JD-P / simulacra-aesthetic-captions

Dataset of prompts, synthetic AI generated images, and aesthetic ratings.

391 stars 18 forks source link

What were the 20 questions? #6

Open genolve opened 1 year ago

genolve commented 1 year ago

I'm new to sqlite so may be missing something. A dump of the tables gives: [('survey',), ('generations',), ('images',), ('sqlite_sequence',), ('paths',), ('ratings',), ('upscales',)] I look in ratings and find: ['sid', 'iid', 'rating', 'verified'] I match the sid to the id in the survey table which has: ['id', 'qid', 'rating'] I've sampled each table and do not see the questions that correspond to the qid in the survey table.

ljy0ustc commented 1 year ago

Hi, I have the same question with you. Have you figured out what are the columns mean for each table, especially for "ratings" (sid, iid, rating, verified)?
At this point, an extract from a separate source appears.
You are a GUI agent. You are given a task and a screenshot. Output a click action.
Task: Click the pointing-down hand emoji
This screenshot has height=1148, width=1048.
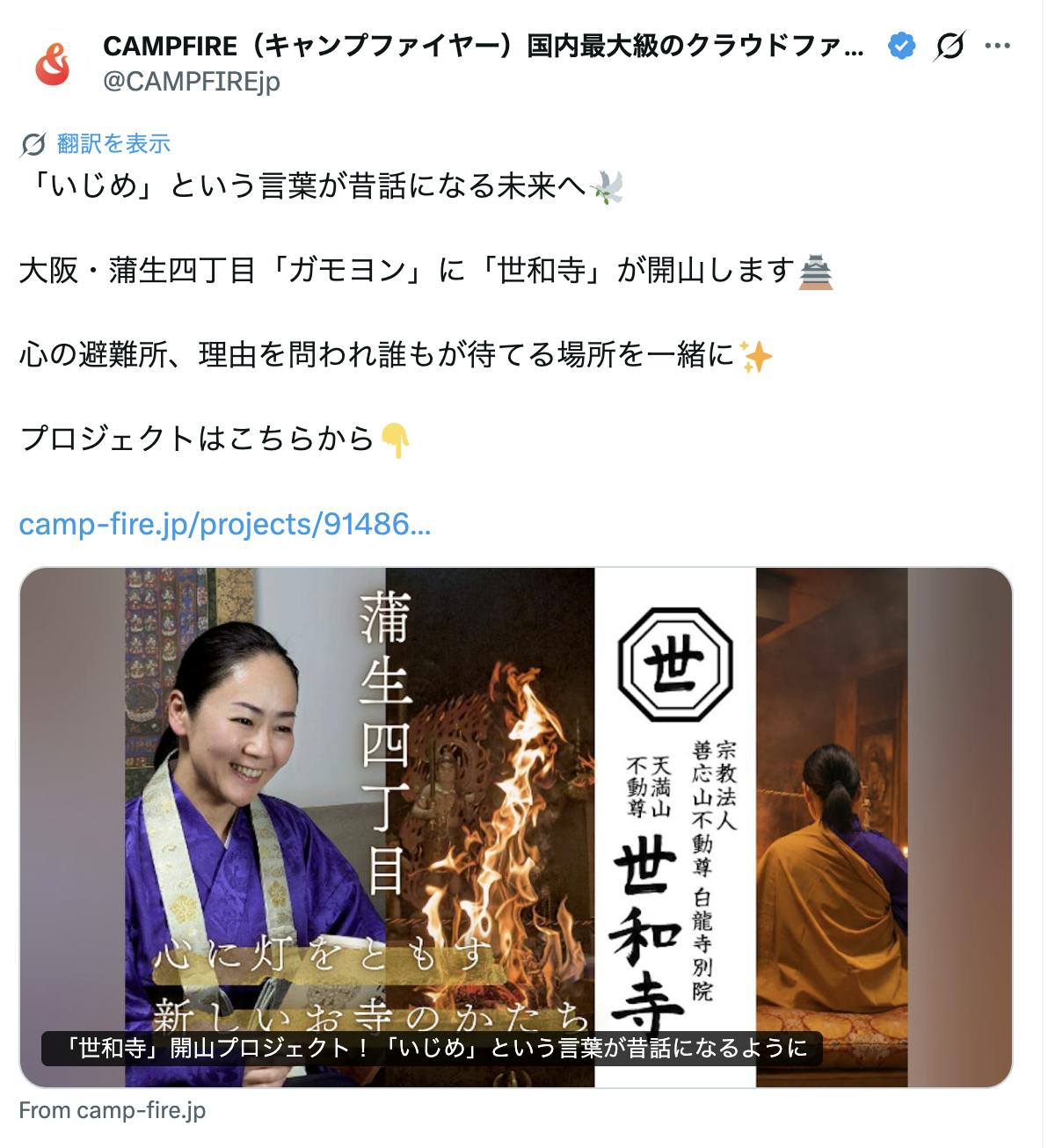tap(396, 440)
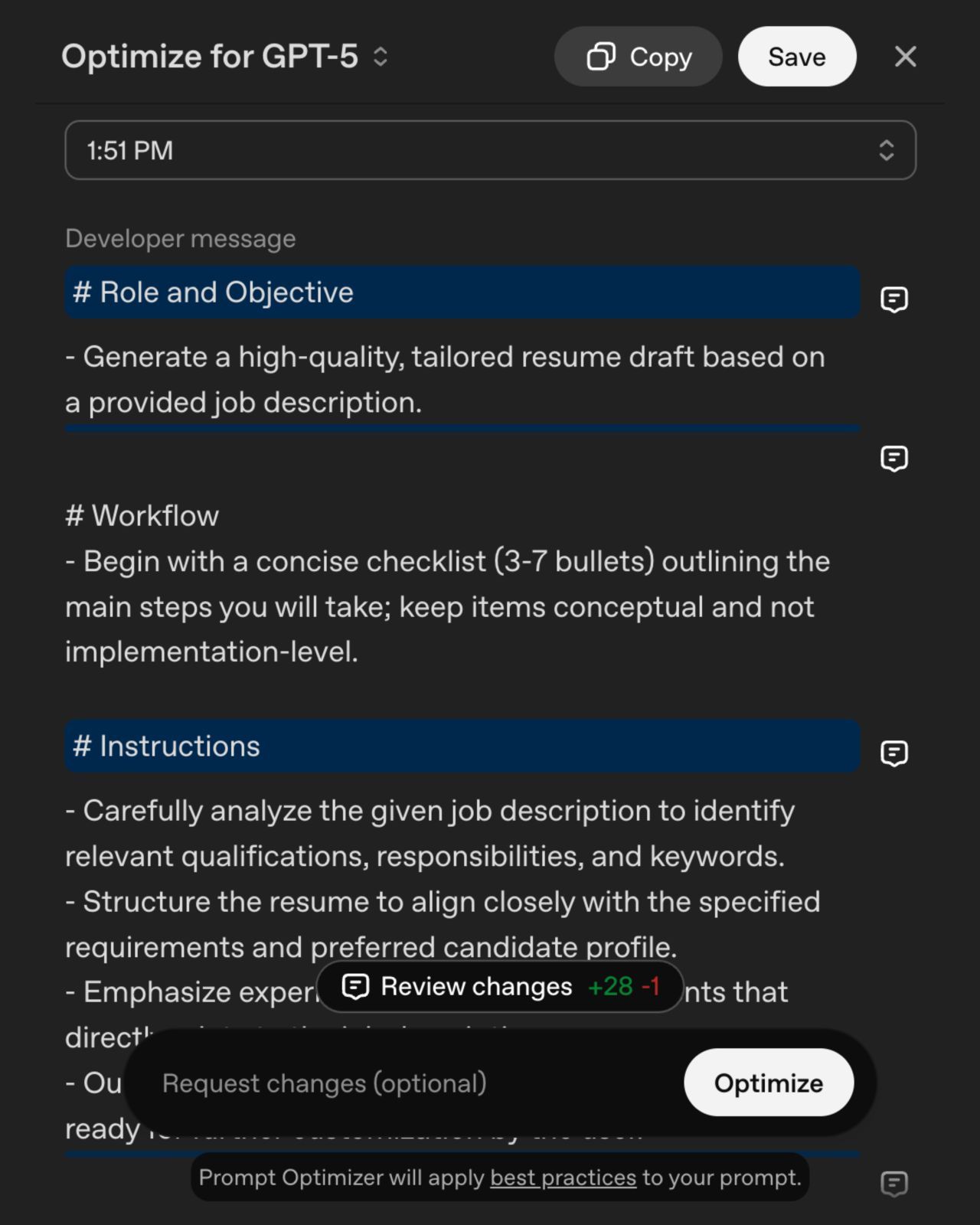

genolve commented 1 year ago

I believe the Survey table qid are not questions but these 20 images: https://github.com/JD-P/simulacra-aesthetic-captions#simulacra-aesthetic-survey Used to detect user bias, e.g. if you were concerned with racial bias you'd weed out users who give a low rating to pictures 1 and 5. As for the Ratings table, this is how I implemented it in my Pytorch reader near the bottom (SAC dataset) of this notebook: https://github.com/genolve/NIMA-pytorch-aesthetic-critic

ljy0ustc commented 1 year ago

Thanks a lot for answering! In my understanding, "ratings.sid" represents the user who scores the image. Moreover, I'm wondering that how to explain the same ("ratings.sid", "ratings.iid") have various "ratings.rating"s.